REVIEW: Guru: Good value for Mani
Guru is certainly leagues ahead of the B- to Z-grade movies you?ve been squirming through at the ?plexes lately. Ratnam and Bachchan Jr have given you a film that?s as close to life as say, business is to politics.
Guru
Cast: Abhishek Bachchan, Aishwarya Rai
Direction: Mani Ratnam
Rating: ***1/2

Don’t care a fig, just think big. A boy from a Gujarat hamlet wants to do his own gig. Off he goes to Turkey. And after some malarkey with a Mallika-e-Istanbul, lands a cushy job for which he must wear a tie. Not done. So, Hamlet returns to the aridlands to bake his own apple pie. Do or die.
That’s writer-director Mani Ratnam’s Guru – a more than obvious but unacknowledged biopic on the rise, fall and rise of Dhirubhai Ambani. Wonderful. It’s quite a story salt-`n’-peppered with romance, high drama and unbridled ambition, filmed with a reliance on research and authenticity.
In fact, you’re hooked right off because no other living director today has more style, sass and sizzle than Mani Sir. The opening reels move from black-and-white (like the director’s Dalapathy) to the earth colours of the rural stretches, the Istanbul streets and then finally to the vibrancy of Bombay in the 1950s, adapting to the business-ops thrown up in independent India.
Absolutely goal-oriented, Gurukant (Abhishek Bachchan) manipulates a dowry-cum-wedding with a restless young woman (Aishwarya Rai). In the city of dreams with her, it’s tough going for the wannabe textile tycoon -- till he finds a bemused patron in a newspaper baron (Mithun Chakraborty). The adversary of the moment, a Parsi aristrocrat (slick hair, cool linen suits), is squashed. No gift vouchers for guessing the allusions to real life personalities. Very easy.
Throughout, the camera pirouettes around Gurubhai, affording an intimate glimpse into the heart and mind of a man who would be a visionary – never mind if he must adopt means that range from the fair to the very foul. Tables turn when he is attacked by the very hands which once fed his ego. In fact, the surrogate father-son relationship with the newspaper baron is edged with irony. Even when they are at principles drawn, there is a residue of emotion and caring.
For a major part of its length, the rags-to-riches dramalogue, is impressive. Indeed, you’re amazed by the attention lavished on period detail, the flashes of humour between Guru and his wife in the bed chamber, the painstakingly created set designs and the mood-accentuating background score.
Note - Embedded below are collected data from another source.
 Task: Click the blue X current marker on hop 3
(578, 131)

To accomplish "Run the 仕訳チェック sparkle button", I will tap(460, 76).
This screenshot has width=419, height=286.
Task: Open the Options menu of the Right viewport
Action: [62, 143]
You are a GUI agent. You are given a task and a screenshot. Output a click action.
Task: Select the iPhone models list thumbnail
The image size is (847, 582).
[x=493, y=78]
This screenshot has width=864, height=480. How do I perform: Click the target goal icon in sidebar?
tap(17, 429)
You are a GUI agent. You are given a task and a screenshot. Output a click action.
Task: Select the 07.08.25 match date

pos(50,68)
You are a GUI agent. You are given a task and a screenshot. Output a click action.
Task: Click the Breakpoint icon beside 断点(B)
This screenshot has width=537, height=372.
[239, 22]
Alas, a sense of ennui sets in towards the latter half when the script becomes much too verbose. Yakety yak yak. Also, there is far too much dithering over the attraction between the news baron’s physically challenged grand-daughter (Vidya Balan) and a muck-raking reporter Raju (Madhavan). Balan and Madhavan, believe it or collapse, even go in for a Dhoom 2-style liplock. Mwaaah.
Gratifyingly, the dramatic intensity returns in the finale. Gurukant delivers a volatile speechlet about the state of the nation. You’re shaken as well as stirred... albeit not without questioning Ratnam’s message – as long as public welfare is on the agenda, it doesn’t matter if you use bribes and cross legal limits. Really?
Be that as it may, Guru is certainly leagues ahead of the B- to Z-grade movies you’ve been squirming through at the ‘plexes lately. Rajeev Menon’s international calibre cinematography, the expert editing by Sreekar Prasad and AR Rahman’s excellent music score are the fringe benefits.
The dialogue is a bit shaky though, like the hyperbolic equation with the sacrifices of Mahatma Gandhi in the climax address to a stern-faced jury, headed by a chameleonic Roshan Seth no less.
Of the cast, Vidya Balan is wasted. Madhavan is starch-stiff. Mithun Chakraborty is passable. Arya Babbar, as Gurukant’s brother-in-law is awkward, suddenly exiled by the screenplay midway as if had overstayed his welcome.
On the other hand, Aishwarya Rai is marvellous, handling complex scenes with grace and empathy. Above all, the enterprise belongs to Abhishek Bachchan. He is astonishingly nuanced and unwaveringly forceful in his career-best performance after Yuva.
Ratnam and Bachchan Jr have given you a film that’s as close to life as say, business is to politics. For the discerning viewer, satisfaction is guaranteed.. and some more.